*** DATA SECTION ***

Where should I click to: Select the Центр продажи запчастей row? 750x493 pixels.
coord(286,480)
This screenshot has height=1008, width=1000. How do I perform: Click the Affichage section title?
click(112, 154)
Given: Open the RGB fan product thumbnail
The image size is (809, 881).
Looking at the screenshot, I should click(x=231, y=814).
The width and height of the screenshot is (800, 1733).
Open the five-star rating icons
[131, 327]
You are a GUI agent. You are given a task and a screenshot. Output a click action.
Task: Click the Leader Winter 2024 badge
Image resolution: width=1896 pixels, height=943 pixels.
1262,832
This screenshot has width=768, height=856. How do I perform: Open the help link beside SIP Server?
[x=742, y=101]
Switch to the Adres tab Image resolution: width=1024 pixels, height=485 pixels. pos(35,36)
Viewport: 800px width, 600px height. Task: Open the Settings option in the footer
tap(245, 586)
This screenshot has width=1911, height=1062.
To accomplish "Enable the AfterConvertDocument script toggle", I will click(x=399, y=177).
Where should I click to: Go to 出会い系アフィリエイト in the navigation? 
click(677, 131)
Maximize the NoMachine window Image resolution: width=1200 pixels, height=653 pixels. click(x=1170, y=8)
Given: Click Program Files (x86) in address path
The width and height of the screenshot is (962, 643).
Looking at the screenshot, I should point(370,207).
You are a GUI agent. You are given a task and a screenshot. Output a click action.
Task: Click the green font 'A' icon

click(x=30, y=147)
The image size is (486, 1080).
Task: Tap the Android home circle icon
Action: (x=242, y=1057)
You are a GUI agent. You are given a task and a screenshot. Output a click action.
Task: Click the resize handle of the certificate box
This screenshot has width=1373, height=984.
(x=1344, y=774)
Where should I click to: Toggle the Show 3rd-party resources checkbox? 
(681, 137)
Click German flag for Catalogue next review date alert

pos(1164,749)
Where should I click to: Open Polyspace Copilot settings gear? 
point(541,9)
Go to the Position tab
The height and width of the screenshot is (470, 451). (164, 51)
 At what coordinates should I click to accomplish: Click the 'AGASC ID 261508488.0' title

*** End of DATA SECTION ***

- [WHAT YOU ARE ASKED TO DO]:
Transcribe, exactly and without additions, the lines of the records above, beginning with the line that contains "Maximize the NoMachine" and ending with the line that contains "Task: Click the resize", both included.

- [TASK RESPONSE]:
Maximize the NoMachine window Image resolution: width=1200 pixels, height=653 pixels. click(x=1170, y=8)
Given: Click Program Files (x86) in address path
The width and height of the screenshot is (962, 643).
Looking at the screenshot, I should point(370,207).
You are a GUI agent. You are given a task and a screenshot. Output a click action.
Task: Click the green font 'A' icon

click(x=30, y=147)
The image size is (486, 1080).
Task: Tap the Android home circle icon
Action: (x=242, y=1057)
You are a GUI agent. You are given a task and a screenshot. Output a click action.
Task: Click the resize handle of the certificate box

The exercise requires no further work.